▶ [ABOUT THIS EXERCISE]: Copy out every record precisely.

========

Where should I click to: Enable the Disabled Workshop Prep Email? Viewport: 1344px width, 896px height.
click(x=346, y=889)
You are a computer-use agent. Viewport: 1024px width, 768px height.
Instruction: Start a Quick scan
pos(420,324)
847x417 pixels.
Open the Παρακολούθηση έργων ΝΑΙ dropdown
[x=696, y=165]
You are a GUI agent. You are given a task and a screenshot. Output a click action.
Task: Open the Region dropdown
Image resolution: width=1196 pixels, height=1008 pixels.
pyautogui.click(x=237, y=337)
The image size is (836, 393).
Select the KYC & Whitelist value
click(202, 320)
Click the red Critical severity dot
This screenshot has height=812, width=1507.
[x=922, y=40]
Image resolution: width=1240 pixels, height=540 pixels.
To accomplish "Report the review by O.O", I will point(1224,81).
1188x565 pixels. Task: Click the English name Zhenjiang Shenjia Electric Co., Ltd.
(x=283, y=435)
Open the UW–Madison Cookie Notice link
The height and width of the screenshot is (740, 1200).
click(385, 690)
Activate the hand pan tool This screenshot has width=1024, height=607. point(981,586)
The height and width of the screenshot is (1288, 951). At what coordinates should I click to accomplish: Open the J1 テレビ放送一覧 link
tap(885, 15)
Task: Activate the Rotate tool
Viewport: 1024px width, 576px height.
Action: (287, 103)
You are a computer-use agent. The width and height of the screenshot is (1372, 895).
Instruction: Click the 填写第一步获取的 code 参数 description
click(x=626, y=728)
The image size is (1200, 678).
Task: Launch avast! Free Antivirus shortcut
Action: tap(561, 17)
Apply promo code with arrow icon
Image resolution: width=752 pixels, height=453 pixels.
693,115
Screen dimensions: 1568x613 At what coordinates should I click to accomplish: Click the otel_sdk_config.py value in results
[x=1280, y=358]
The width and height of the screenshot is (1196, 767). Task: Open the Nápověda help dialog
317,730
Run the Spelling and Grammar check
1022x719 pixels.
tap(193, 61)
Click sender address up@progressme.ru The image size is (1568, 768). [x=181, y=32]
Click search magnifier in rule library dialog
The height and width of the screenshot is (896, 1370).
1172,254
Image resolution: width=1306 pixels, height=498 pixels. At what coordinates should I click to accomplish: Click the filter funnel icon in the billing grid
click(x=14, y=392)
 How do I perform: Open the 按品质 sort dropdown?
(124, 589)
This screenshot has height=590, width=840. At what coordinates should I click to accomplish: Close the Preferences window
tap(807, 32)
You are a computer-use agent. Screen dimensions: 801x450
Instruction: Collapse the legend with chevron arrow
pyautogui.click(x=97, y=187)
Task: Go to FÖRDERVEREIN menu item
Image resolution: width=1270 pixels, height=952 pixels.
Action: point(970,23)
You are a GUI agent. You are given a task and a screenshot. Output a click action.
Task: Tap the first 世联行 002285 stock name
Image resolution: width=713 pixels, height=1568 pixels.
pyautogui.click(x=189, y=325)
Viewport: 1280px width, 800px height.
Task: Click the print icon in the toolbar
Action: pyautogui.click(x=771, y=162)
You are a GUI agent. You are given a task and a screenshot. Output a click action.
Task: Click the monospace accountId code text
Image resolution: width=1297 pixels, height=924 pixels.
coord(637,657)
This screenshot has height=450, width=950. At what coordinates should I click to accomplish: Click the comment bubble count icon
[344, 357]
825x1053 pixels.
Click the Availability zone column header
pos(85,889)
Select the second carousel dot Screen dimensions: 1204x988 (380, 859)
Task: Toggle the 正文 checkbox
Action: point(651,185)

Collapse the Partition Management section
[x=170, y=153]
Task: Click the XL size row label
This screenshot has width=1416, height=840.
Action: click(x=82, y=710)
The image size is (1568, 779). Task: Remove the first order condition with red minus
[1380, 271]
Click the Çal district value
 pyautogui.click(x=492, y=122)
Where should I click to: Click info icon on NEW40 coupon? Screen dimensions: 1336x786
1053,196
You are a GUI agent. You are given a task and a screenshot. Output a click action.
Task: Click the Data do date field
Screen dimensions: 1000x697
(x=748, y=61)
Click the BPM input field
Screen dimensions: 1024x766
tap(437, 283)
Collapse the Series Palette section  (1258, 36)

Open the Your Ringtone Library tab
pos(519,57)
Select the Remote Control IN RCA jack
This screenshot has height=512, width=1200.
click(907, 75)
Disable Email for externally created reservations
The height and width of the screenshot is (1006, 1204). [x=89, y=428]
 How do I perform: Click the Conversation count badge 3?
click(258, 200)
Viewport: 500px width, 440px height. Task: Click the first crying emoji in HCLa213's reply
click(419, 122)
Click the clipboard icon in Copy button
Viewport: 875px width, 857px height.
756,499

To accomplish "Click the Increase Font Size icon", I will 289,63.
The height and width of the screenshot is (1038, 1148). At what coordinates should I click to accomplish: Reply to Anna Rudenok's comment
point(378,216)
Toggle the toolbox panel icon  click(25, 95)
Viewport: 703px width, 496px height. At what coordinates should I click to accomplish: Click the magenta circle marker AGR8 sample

========

▶ [FINISHED EXERCISE]:
Where should I click to: Enable the Disabled Workshop Prep Email? Viewport: 1344px width, 896px height.
click(x=346, y=889)
You are a computer-use agent. Viewport: 1024px width, 768px height.
Instruction: Start a Quick scan
pos(420,324)
847x417 pixels.
Open the Παρακολούθηση έργων ΝΑΙ dropdown
[x=696, y=165]
You are a GUI agent. You are given a task and a screenshot. Output a click action.
Task: Open the Region dropdown
Image resolution: width=1196 pixels, height=1008 pixels.
pyautogui.click(x=237, y=337)
The image size is (836, 393).
Select the KYC & Whitelist value
click(202, 320)
Click the red Critical severity dot
This screenshot has height=812, width=1507.
[x=922, y=40]
Image resolution: width=1240 pixels, height=540 pixels.
To accomplish "Report the review by O.O", I will point(1224,81).
1188x565 pixels. Task: Click the English name Zhenjiang Shenjia Electric Co., Ltd.
(x=283, y=435)
Open the UW–Madison Cookie Notice link
The height and width of the screenshot is (740, 1200).
click(385, 690)
Activate the hand pan tool This screenshot has width=1024, height=607. point(981,586)
The height and width of the screenshot is (1288, 951). At what coordinates should I click to accomplish: Open the J1 テレビ放送一覧 link
tap(885, 15)
Task: Activate the Rotate tool
Viewport: 1024px width, 576px height.
Action: (287, 103)
You are a computer-use agent. The width and height of the screenshot is (1372, 895).
Instruction: Click the 填写第一步获取的 code 参数 description
click(x=626, y=728)
The image size is (1200, 678).
Task: Launch avast! Free Antivirus shortcut
Action: tap(561, 17)
Apply promo code with arrow icon
Image resolution: width=752 pixels, height=453 pixels.
693,115
Screen dimensions: 1568x613 At what coordinates should I click to accomplish: Click the otel_sdk_config.py value in results
[x=1280, y=358]
The width and height of the screenshot is (1196, 767). Task: Open the Nápověda help dialog
317,730
Run the Spelling and Grammar check
1022x719 pixels.
tap(193, 61)
Click sender address up@progressme.ru The image size is (1568, 768). [x=181, y=32]
Click search magnifier in rule library dialog
The height and width of the screenshot is (896, 1370).
1172,254
Image resolution: width=1306 pixels, height=498 pixels. At what coordinates should I click to accomplish: Click the filter funnel icon in the billing grid
click(x=14, y=392)
 How do I perform: Open the 按品质 sort dropdown?
(124, 589)
This screenshot has height=590, width=840. At what coordinates should I click to accomplish: Close the Preferences window
tap(807, 32)
You are a computer-use agent. Screen dimensions: 801x450
Instruction: Collapse the legend with chevron arrow
pyautogui.click(x=97, y=187)
Task: Go to FÖRDERVEREIN menu item
Image resolution: width=1270 pixels, height=952 pixels.
Action: point(970,23)
You are a GUI agent. You are given a task and a screenshot. Output a click action.
Task: Tap the first 世联行 002285 stock name
Image resolution: width=713 pixels, height=1568 pixels.
pyautogui.click(x=189, y=325)
Viewport: 1280px width, 800px height.
Task: Click the print icon in the toolbar
Action: pyautogui.click(x=771, y=162)
You are a GUI agent. You are given a task and a screenshot. Output a click action.
Task: Click the monospace accountId code text
Image resolution: width=1297 pixels, height=924 pixels.
coord(637,657)
This screenshot has height=450, width=950. At what coordinates should I click to accomplish: Click the comment bubble count icon
[344, 357]
825x1053 pixels.
Click the Availability zone column header
pos(85,889)
Select the second carousel dot Screen dimensions: 1204x988 (380, 859)
Task: Toggle the 正文 checkbox
Action: point(651,185)

Collapse the Partition Management section
[x=170, y=153]
Task: Click the XL size row label
This screenshot has width=1416, height=840.
Action: click(x=82, y=710)
The image size is (1568, 779). Task: Remove the first order condition with red minus
[1380, 271]
Click the Çal district value
 pyautogui.click(x=492, y=122)
Where should I click to: Click info icon on NEW40 coupon? Screen dimensions: 1336x786
1053,196
You are a GUI agent. You are given a task and a screenshot. Output a click action.
Task: Click the Data do date field
Screen dimensions: 1000x697
(x=748, y=61)
Click the BPM input field
Screen dimensions: 1024x766
tap(437, 283)
Collapse the Series Palette section  (1258, 36)

Open the Your Ringtone Library tab
pos(519,57)
Select the Remote Control IN RCA jack
This screenshot has height=512, width=1200.
click(907, 75)
Disable Email for externally created reservations
The height and width of the screenshot is (1006, 1204). [x=89, y=428]
 How do I perform: Click the Conversation count badge 3?
click(258, 200)
Viewport: 500px width, 440px height. Task: Click the first crying emoji in HCLa213's reply
click(419, 122)
Click the clipboard icon in Copy button
Viewport: 875px width, 857px height.
756,499

To accomplish "Click the Increase Font Size icon", I will 289,63.
The height and width of the screenshot is (1038, 1148). At what coordinates should I click to accomplish: Reply to Anna Rudenok's comment
point(378,216)
Toggle the toolbox panel icon  click(25, 95)
Viewport: 703px width, 496px height. At what coordinates should I click to accomplish: Click the magenta circle marker AGR8 sample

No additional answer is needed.